▶ [Dataset extract]:

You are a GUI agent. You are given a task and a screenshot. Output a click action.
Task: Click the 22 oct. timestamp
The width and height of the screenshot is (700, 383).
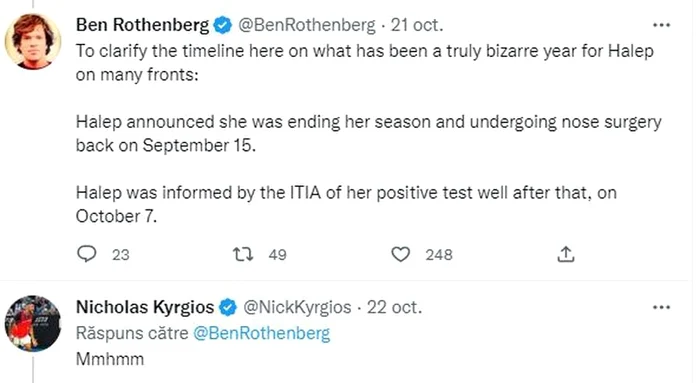394,307
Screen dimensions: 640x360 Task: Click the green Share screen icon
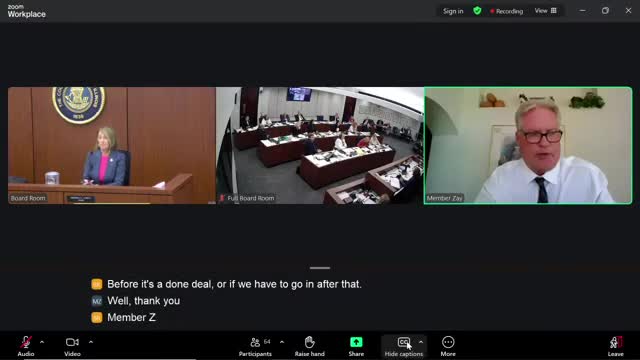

▶ [Activity]:
All that is wanted is the lines from the one holding "The width and" through the end of the material, duplicated exactly, with no pictures.

▶ [The answer]:
The width and height of the screenshot is (700, 383).
394,307
Screen dimensions: 640x360 Task: Click the green Share screen icon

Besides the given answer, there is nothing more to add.